## DESCRIPTION OF THE TASK
Copy out the records below with "GUI agent" swapped for "interface agent" wherever it appears, leaving every other character untouched.

## Begin

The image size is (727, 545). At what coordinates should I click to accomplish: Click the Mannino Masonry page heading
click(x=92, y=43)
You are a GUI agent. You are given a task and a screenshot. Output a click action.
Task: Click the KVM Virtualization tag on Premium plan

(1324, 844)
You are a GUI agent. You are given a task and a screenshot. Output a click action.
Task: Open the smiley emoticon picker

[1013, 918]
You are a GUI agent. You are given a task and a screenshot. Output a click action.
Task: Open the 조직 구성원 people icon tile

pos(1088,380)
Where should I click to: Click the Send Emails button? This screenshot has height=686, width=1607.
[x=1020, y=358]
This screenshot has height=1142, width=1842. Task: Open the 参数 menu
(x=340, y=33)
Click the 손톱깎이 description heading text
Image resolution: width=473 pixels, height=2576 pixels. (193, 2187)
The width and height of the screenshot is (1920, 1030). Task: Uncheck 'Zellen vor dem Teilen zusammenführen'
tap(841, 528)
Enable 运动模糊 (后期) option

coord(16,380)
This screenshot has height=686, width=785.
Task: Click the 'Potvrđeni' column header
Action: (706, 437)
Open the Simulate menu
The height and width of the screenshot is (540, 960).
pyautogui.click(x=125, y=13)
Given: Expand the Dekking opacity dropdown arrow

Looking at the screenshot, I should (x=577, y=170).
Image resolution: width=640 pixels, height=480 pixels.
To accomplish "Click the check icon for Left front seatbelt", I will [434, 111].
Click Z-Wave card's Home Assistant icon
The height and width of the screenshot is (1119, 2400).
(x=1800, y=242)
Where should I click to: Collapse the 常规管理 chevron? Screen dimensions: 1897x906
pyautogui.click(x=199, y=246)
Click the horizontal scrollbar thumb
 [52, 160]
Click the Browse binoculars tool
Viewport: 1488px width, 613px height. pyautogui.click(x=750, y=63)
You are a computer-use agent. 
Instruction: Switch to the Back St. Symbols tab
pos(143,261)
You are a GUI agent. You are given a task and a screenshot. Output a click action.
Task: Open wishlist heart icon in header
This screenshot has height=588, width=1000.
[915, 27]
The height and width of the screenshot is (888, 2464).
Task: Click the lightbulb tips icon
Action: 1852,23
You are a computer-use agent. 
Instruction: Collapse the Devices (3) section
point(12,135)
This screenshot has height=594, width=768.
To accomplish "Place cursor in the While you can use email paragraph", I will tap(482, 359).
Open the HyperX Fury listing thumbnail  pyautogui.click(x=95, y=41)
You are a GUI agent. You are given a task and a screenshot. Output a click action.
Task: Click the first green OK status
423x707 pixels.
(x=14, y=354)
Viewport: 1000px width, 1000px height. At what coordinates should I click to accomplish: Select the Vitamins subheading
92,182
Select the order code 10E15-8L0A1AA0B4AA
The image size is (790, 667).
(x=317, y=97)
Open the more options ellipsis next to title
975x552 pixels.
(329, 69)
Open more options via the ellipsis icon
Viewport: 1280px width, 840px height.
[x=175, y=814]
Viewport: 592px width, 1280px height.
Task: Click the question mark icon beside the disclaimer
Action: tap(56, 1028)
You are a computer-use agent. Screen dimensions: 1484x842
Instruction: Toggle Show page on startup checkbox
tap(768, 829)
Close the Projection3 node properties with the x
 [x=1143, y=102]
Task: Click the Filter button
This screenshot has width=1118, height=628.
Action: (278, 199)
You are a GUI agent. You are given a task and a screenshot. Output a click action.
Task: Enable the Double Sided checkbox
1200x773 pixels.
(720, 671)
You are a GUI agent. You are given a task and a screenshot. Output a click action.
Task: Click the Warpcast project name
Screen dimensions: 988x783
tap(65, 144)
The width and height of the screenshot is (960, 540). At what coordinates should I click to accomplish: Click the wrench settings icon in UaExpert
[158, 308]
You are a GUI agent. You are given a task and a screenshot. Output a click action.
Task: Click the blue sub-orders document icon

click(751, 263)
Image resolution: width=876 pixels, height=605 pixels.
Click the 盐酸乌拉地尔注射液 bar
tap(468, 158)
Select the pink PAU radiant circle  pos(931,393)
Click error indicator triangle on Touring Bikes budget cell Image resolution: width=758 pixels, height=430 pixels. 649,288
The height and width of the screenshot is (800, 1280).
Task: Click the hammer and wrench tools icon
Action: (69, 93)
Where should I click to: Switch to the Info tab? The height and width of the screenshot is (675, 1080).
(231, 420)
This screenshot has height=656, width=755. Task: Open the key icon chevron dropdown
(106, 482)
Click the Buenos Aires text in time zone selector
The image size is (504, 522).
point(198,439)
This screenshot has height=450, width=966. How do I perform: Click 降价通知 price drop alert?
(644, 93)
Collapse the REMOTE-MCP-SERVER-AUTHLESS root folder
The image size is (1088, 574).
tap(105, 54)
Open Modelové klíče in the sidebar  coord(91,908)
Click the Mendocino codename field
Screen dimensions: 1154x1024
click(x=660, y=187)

## End

## TASK RESPONSE
The image size is (727, 545). At what coordinates should I click to accomplish: Click the Mannino Masonry page heading
click(x=92, y=43)
You are a interface agent. You are given a task and a screenshot. Output a click action.
Task: Click the KVM Virtualization tag on Premium plan

(1324, 844)
You are a interface agent. You are given a task and a screenshot. Output a click action.
Task: Open the smiley emoticon picker

[1013, 918]
You are a interface agent. You are given a task and a screenshot. Output a click action.
Task: Open the 조직 구성원 people icon tile

pos(1088,380)
Where should I click to: Click the Send Emails button? This screenshot has height=686, width=1607.
[x=1020, y=358]
This screenshot has height=1142, width=1842. Task: Open the 参数 menu
(x=340, y=33)
Click the 손톱깎이 description heading text
Image resolution: width=473 pixels, height=2576 pixels. (193, 2187)
The width and height of the screenshot is (1920, 1030). Task: Uncheck 'Zellen vor dem Teilen zusammenführen'
tap(841, 528)
Enable 运动模糊 (后期) option

coord(16,380)
This screenshot has height=686, width=785.
Task: Click the 'Potvrđeni' column header
Action: (706, 437)
Open the Simulate menu
The height and width of the screenshot is (540, 960).
pyautogui.click(x=125, y=13)
Given: Expand the Dekking opacity dropdown arrow

Looking at the screenshot, I should (x=577, y=170).
Image resolution: width=640 pixels, height=480 pixels.
To accomplish "Click the check icon for Left front seatbelt", I will [434, 111].
Click Z-Wave card's Home Assistant icon
The height and width of the screenshot is (1119, 2400).
(x=1800, y=242)
Where should I click to: Collapse the 常规管理 chevron? Screen dimensions: 1897x906
pyautogui.click(x=199, y=246)
Click the horizontal scrollbar thumb
 [52, 160]
Click the Browse binoculars tool
Viewport: 1488px width, 613px height. pyautogui.click(x=750, y=63)
You are a computer-use agent. 
Instruction: Switch to the Back St. Symbols tab
pos(143,261)
You are a interface agent. You are given a task and a screenshot. Output a click action.
Task: Open wishlist heart icon in header
This screenshot has height=588, width=1000.
[915, 27]
The height and width of the screenshot is (888, 2464).
Task: Click the lightbulb tips icon
Action: 1852,23
You are a computer-use agent. 
Instruction: Collapse the Devices (3) section
point(12,135)
This screenshot has height=594, width=768.
To accomplish "Place cursor in the While you can use email paragraph", I will tap(482, 359).
Open the HyperX Fury listing thumbnail  pyautogui.click(x=95, y=41)
You are a interface agent. You are given a task and a screenshot. Output a click action.
Task: Click the first green OK status
423x707 pixels.
(x=14, y=354)
Viewport: 1000px width, 1000px height. At what coordinates should I click to accomplish: Select the Vitamins subheading
92,182
Select the order code 10E15-8L0A1AA0B4AA
The image size is (790, 667).
(x=317, y=97)
Open the more options ellipsis next to title
975x552 pixels.
(329, 69)
Open more options via the ellipsis icon
Viewport: 1280px width, 840px height.
[x=175, y=814]
Viewport: 592px width, 1280px height.
Task: Click the question mark icon beside the disclaimer
Action: tap(56, 1028)
You are a computer-use agent. Screen dimensions: 1484x842
Instruction: Toggle Show page on startup checkbox
tap(768, 829)
Close the Projection3 node properties with the x
 [x=1143, y=102]
Task: Click the Filter button
This screenshot has width=1118, height=628.
Action: (278, 199)
You are a interface agent. You are given a task and a screenshot. Output a click action.
Task: Enable the Double Sided checkbox
1200x773 pixels.
(720, 671)
You are a interface agent. You are given a task and a screenshot. Output a click action.
Task: Click the Warpcast project name
Screen dimensions: 988x783
tap(65, 144)
The width and height of the screenshot is (960, 540). At what coordinates should I click to accomplish: Click the wrench settings icon in UaExpert
[158, 308]
You are a interface agent. You are given a task and a screenshot. Output a click action.
Task: Click the blue sub-orders document icon

click(751, 263)
Image resolution: width=876 pixels, height=605 pixels.
Click the 盐酸乌拉地尔注射液 bar
tap(468, 158)
Select the pink PAU radiant circle  pos(931,393)
Click error indicator triangle on Touring Bikes budget cell Image resolution: width=758 pixels, height=430 pixels. 649,288
The height and width of the screenshot is (800, 1280).
Task: Click the hammer and wrench tools icon
Action: (69, 93)
Where should I click to: Switch to the Info tab? The height and width of the screenshot is (675, 1080).
(231, 420)
This screenshot has height=656, width=755. Task: Open the key icon chevron dropdown
(106, 482)
Click the Buenos Aires text in time zone selector
The image size is (504, 522).
point(198,439)
This screenshot has height=450, width=966. How do I perform: Click 降价通知 price drop alert?
(644, 93)
Collapse the REMOTE-MCP-SERVER-AUTHLESS root folder
The image size is (1088, 574).
tap(105, 54)
Open Modelové klíče in the sidebar  coord(91,908)
Click the Mendocino codename field
Screen dimensions: 1154x1024
click(x=660, y=187)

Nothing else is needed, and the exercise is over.